I’m glad you brought up the weirdness of the George Quincy Bush (yes! let’s nominate the frat-boy son of a loser do-nothing president!) campaign. On my Los Angeles radio show this past Saturday I did a facetious “Welcome to the Left” bit embracing GWB’s new move to the progressive side. I announced that I had it on good authority that he was going to end capitalism, nationalize industry, eliminate pay inequity, and institute forced collectivization, all while playing Billy Bragg’s “Waiting for the Great Leap Forward” underneath my monologue. I went too far by reminding voters that Clinton turned out not to be lying about being a New Democrat (i.e., conservative Democrat), so perhaps Bush is telling the truth about really caring about poor people. (Hey, maybe he’s rebelling against dad late in life.)

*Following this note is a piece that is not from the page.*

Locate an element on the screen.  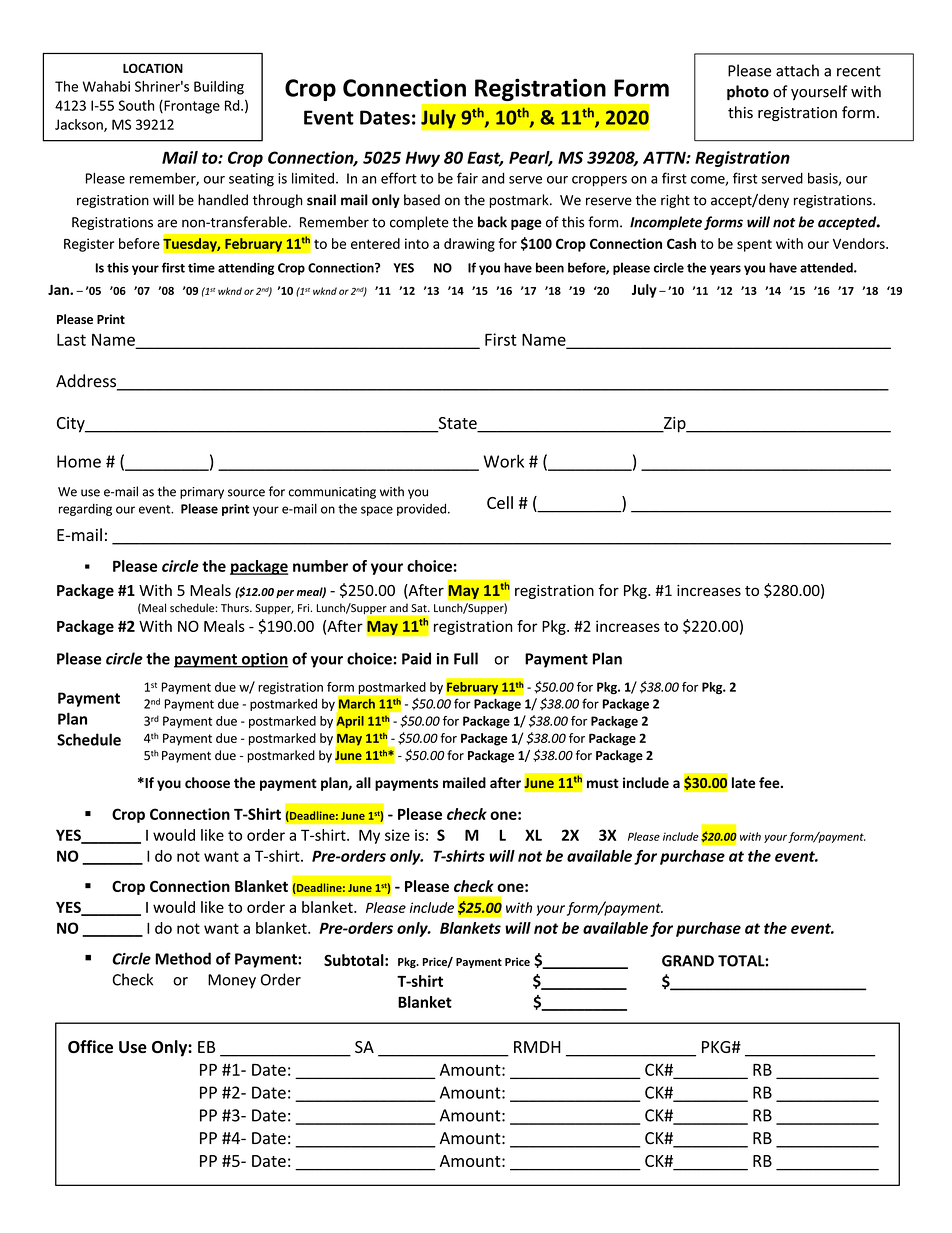
Cell is located at coordinates (500, 502).
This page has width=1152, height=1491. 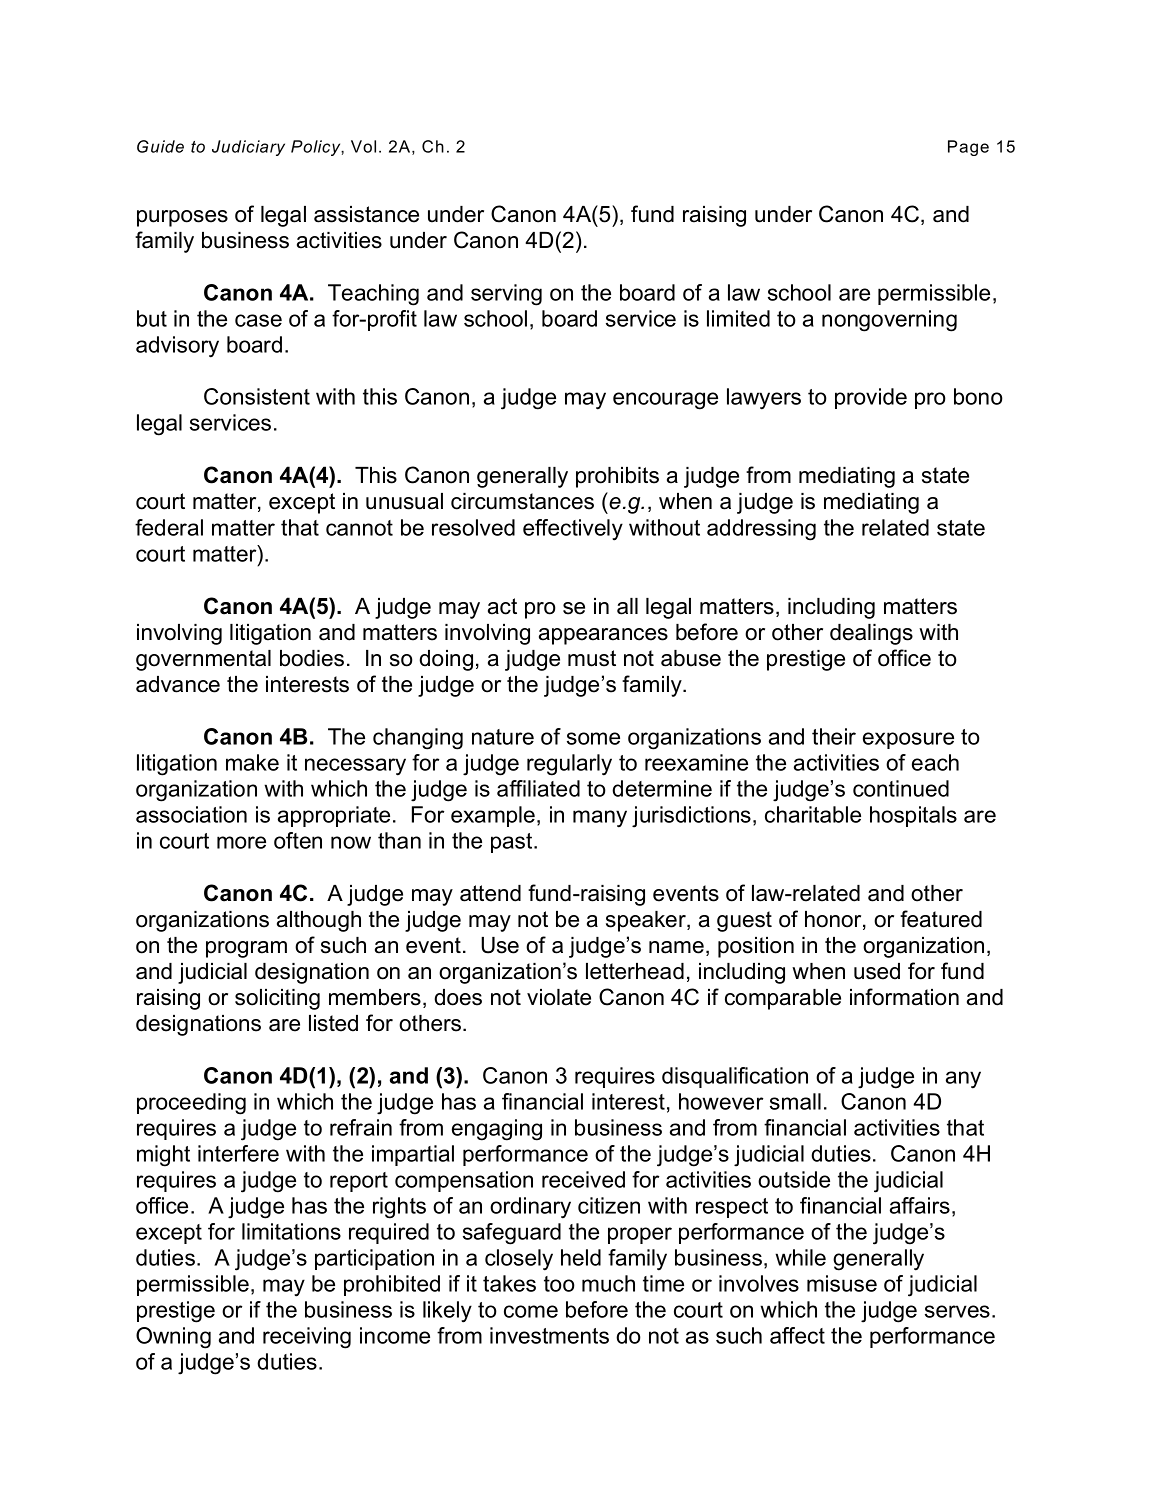 I want to click on serving, so click(x=506, y=295).
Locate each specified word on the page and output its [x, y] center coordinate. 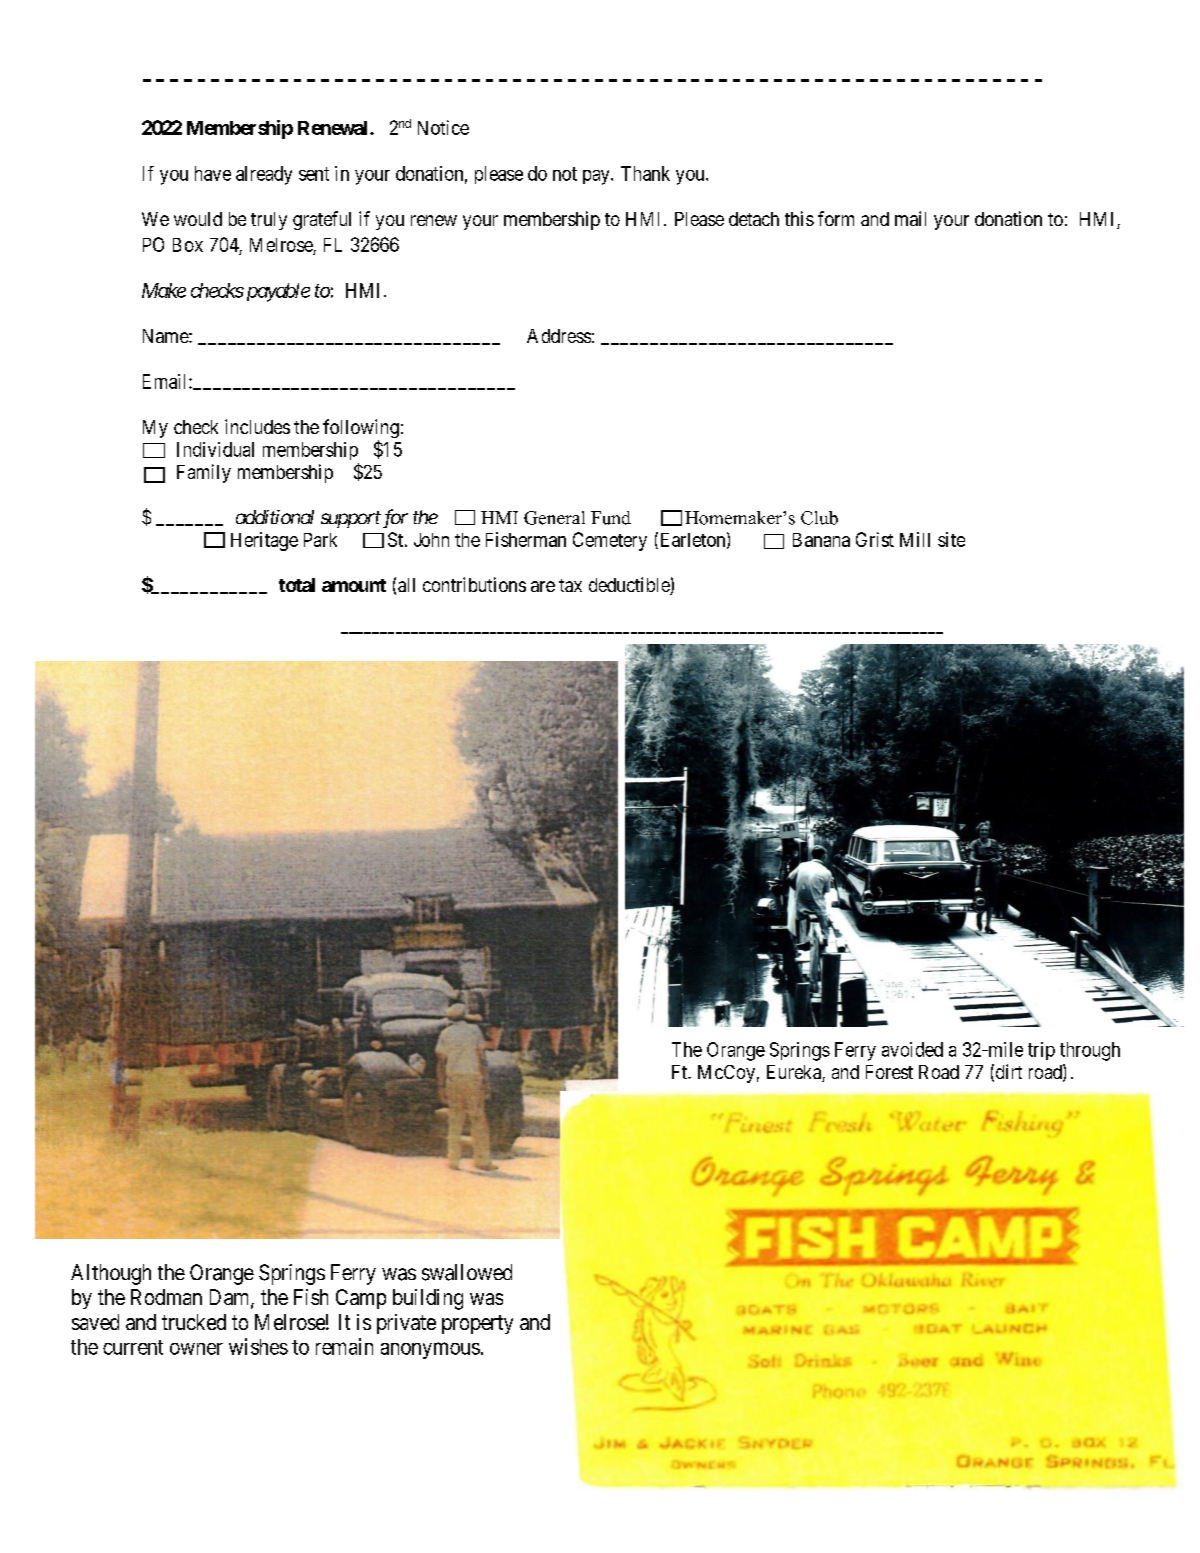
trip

In any event, my lines were jammed with callers seemingly unaware of the joke; several worried aloud that May 4th farms were around the corner from next November. Ah, if only it were true. But the point here remains sound–the two-party system, perhaps the most stupid political structure ever conceived, is dead if you can convince people that Bush is a leftist and Clinton can still pass himself off as a liberal after pushing through NAFTA, GATT, and that rancid welfare-reform bill–not to mention signing countless death warrants as governor of Arkansas. Personally I’m a fan of European-style parliamentary democracy; even fringes of the electorate get represented. But at least with single-party dictatorship, you get efficiency. Two parties give you paralysis, and worse than that, the illusion of choice between two virtually identical wholly owned subsidiaries of corporate America.
As for the Diva (now I’m calling her that!), anyone who worked on that Dukakis campaign is by definition a moron. I walked in, and right out, of his New York HQ when I saw how disorganized they were (nobody was there to answer the phone or unlock the front door), and that was the last time I ever considered participating in allegedly organized party politics.